_DESCRIPTION OF THE TASK_
Only lines that contain the word "menu" belong in the answer; copy them from the records below.

_SUPPLIED INFORMATION_
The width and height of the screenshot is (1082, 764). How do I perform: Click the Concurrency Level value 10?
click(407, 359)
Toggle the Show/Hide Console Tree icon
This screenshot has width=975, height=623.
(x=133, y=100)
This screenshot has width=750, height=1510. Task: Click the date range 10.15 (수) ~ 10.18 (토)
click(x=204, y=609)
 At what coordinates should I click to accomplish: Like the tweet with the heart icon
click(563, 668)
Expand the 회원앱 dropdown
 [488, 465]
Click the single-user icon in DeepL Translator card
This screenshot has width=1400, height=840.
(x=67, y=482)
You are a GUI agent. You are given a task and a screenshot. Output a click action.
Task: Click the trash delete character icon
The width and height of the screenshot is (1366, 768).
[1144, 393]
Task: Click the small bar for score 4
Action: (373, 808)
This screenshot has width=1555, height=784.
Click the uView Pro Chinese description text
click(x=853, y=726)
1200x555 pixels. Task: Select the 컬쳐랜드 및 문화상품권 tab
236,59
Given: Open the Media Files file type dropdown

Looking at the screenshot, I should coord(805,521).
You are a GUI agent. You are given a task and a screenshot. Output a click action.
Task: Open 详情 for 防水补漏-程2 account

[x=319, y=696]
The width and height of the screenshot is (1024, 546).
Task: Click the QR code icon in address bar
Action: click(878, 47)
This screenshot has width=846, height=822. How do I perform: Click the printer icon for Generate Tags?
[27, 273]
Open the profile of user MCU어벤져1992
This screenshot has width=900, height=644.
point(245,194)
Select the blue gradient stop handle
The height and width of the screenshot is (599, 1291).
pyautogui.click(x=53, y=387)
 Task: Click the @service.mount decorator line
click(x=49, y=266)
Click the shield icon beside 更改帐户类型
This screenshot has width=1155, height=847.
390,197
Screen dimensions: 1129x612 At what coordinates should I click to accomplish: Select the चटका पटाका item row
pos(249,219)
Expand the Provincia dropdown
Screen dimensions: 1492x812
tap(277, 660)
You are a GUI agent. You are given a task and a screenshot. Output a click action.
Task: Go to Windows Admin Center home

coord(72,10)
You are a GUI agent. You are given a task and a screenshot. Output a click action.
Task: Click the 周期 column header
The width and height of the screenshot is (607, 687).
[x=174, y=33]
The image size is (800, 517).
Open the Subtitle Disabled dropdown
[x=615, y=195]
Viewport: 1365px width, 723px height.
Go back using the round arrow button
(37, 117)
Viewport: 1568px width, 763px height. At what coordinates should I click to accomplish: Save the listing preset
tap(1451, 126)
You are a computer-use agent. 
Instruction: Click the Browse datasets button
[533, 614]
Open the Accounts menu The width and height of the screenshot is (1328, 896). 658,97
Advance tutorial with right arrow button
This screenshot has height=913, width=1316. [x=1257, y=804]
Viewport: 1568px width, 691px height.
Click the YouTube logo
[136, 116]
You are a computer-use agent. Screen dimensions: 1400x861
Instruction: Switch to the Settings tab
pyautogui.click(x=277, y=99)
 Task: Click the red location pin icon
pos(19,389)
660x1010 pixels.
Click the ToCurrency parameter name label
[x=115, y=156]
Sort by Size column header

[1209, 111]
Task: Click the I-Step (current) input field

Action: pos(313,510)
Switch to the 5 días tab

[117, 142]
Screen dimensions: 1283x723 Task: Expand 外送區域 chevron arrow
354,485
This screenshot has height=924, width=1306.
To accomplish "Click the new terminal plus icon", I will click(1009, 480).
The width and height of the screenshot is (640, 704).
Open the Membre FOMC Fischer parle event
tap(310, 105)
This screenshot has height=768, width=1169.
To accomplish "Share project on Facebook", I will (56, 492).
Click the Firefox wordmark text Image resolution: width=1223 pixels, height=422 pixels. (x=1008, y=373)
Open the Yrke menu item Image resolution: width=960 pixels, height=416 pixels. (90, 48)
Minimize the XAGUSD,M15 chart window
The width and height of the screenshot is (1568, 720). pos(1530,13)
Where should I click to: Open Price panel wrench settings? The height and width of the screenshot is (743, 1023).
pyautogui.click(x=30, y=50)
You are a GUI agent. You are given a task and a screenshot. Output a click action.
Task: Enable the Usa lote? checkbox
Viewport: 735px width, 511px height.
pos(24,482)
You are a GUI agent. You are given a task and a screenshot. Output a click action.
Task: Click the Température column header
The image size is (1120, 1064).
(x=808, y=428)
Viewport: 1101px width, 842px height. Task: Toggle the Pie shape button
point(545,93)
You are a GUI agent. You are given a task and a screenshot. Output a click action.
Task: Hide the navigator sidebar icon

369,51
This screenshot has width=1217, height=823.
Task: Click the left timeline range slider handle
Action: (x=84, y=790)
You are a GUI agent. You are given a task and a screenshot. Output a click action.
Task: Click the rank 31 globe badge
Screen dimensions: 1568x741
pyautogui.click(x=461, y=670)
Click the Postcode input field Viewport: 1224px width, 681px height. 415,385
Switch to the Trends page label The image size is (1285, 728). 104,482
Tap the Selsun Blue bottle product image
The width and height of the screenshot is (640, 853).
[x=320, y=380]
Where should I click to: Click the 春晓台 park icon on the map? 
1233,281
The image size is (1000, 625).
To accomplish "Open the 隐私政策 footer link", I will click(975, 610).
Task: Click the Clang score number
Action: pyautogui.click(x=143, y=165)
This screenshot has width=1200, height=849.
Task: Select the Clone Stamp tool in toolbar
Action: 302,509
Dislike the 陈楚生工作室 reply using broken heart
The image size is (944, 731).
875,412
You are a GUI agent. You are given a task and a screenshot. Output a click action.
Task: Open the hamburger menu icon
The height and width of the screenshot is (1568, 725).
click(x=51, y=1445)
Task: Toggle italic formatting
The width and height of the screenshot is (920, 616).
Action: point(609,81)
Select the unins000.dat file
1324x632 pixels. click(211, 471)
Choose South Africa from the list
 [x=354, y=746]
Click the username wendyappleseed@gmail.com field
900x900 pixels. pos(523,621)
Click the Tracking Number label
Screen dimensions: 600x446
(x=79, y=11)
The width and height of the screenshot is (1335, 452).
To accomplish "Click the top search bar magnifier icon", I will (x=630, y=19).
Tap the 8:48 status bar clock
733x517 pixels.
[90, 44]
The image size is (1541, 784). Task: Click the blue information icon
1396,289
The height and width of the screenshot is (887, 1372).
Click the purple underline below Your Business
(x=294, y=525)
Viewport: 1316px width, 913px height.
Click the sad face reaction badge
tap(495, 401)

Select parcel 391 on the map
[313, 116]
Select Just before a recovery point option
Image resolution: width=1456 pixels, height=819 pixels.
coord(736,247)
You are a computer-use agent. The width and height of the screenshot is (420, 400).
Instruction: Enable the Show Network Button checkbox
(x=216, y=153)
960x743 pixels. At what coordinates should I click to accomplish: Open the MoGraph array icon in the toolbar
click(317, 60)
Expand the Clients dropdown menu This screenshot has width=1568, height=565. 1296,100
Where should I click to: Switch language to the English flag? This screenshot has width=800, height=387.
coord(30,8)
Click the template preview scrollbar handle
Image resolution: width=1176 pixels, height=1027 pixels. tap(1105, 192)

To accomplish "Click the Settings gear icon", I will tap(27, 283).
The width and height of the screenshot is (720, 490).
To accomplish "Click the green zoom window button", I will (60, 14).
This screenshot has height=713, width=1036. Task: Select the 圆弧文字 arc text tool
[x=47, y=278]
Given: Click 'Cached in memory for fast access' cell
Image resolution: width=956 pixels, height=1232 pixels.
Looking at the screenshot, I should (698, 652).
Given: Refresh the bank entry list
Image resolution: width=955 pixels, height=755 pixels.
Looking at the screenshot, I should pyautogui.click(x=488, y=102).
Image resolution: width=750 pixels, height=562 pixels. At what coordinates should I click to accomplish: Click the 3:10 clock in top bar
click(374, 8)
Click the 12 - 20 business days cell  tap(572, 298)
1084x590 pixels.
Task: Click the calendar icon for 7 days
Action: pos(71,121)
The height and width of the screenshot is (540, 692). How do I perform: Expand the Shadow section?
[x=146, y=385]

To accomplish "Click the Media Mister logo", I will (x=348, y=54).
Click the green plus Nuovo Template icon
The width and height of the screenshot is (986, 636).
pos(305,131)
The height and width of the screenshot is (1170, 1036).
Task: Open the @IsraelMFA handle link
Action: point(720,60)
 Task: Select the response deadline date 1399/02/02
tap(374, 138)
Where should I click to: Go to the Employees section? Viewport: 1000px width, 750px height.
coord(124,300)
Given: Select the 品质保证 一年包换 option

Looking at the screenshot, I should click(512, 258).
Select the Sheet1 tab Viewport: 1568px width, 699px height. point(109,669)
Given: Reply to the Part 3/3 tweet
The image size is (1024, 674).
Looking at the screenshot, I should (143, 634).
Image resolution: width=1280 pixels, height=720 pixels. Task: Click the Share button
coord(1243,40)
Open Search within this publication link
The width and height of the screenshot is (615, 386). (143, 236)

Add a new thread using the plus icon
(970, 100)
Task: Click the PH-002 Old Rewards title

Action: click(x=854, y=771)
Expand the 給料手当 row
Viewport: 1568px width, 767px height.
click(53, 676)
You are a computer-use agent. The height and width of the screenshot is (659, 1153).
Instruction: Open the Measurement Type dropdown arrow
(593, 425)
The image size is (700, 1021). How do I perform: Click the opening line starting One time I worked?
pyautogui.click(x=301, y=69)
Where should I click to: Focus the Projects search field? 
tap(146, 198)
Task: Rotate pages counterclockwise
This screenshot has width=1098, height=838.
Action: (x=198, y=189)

_THE ANSWER_
Open the Accounts menu The width and height of the screenshot is (1328, 896). 658,97
Open the Yrke menu item Image resolution: width=960 pixels, height=416 pixels. (90, 48)
Task: Open the hamburger menu icon
Expand the Clients dropdown menu This screenshot has width=1568, height=565. 1296,100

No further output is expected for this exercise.